*** TEXT SHOWN ***
A Human Child Is Basically An LLM: Evolutionary Biologist Bret Weinstein

LLMs are thought to be wonderous new inventions, but they might have something in common with something that is central to all of humanity. Bret Weinstein, a former professor of evolutionary biology, has offered a striking comparison that bridges the cutting edge of artificial intelligence with the most fundamental aspects of human development: he says that LLMs are like human children.

Weinstein lays out his argument by first establishing the core similarity:
“We have a lot of evidence that a human child is basically an LLM. It’s more than that; it has other capacities. But when you think about what it is that allows a human child to go from being unable to utter a single word to fluent sentences and nuanced, complex arguments, it basically is ingesting language from its environment, experimenting, seeing what causes reward. It’s an LLM.”
*** End of TEXT SHOWN ***
*** PROVIDED RECORDS ***
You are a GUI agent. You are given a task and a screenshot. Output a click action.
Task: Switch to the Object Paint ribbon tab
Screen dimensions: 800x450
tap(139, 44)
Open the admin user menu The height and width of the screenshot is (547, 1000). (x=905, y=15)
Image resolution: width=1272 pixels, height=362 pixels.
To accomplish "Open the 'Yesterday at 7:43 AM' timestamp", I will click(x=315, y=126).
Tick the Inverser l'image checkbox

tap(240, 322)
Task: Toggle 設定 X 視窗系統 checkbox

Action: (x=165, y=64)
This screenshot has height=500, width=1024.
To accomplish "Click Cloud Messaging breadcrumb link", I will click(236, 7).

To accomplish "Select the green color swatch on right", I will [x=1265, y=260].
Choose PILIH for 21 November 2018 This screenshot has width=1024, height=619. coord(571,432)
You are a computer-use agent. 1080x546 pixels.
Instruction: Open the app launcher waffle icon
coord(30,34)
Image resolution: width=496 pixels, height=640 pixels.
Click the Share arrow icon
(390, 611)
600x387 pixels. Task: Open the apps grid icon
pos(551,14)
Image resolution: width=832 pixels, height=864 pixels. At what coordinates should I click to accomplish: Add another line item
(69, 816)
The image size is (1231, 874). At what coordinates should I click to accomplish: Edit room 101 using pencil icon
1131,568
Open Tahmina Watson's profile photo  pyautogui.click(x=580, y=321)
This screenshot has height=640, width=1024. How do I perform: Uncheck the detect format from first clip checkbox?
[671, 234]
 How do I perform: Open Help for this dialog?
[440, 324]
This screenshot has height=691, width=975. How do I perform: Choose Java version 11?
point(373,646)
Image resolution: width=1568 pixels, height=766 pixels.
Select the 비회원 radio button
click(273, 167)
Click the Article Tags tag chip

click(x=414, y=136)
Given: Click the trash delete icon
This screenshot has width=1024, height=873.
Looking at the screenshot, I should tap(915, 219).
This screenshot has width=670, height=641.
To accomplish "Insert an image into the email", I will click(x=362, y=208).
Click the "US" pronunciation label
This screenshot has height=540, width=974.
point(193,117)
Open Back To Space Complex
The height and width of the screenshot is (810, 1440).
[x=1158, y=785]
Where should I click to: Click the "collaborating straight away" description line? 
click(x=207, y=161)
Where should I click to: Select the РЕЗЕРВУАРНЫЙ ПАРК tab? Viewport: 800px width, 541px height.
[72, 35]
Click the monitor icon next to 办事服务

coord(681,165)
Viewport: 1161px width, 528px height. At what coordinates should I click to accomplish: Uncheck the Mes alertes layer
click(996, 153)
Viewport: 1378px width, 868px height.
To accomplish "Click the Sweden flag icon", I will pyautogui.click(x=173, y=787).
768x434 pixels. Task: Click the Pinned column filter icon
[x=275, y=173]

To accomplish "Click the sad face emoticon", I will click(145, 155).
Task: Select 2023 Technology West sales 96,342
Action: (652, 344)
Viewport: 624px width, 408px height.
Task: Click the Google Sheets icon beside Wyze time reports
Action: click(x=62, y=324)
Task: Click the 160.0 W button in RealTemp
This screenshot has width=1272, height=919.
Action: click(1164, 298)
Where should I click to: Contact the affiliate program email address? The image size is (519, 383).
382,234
*** End of PROVIDED RECORDS ***
PROBLEM SET:
1. In the text about Bret Weinstein's comparison, what position did Weinstein formerly hold?
2. According to the text about Bret Weinstein's comparison, what activities let a human child go from being unable to utter a single word to making complex arguments? List each one.
The entries are separate material and have no connection to the text about Bret Weinstein's comparison.

EXPECTED OUTPUTS:
1. He was a professor of evolutionary biology.

2.
- Ingesting language from its environment
- Experimenting
- Seeing what causes reward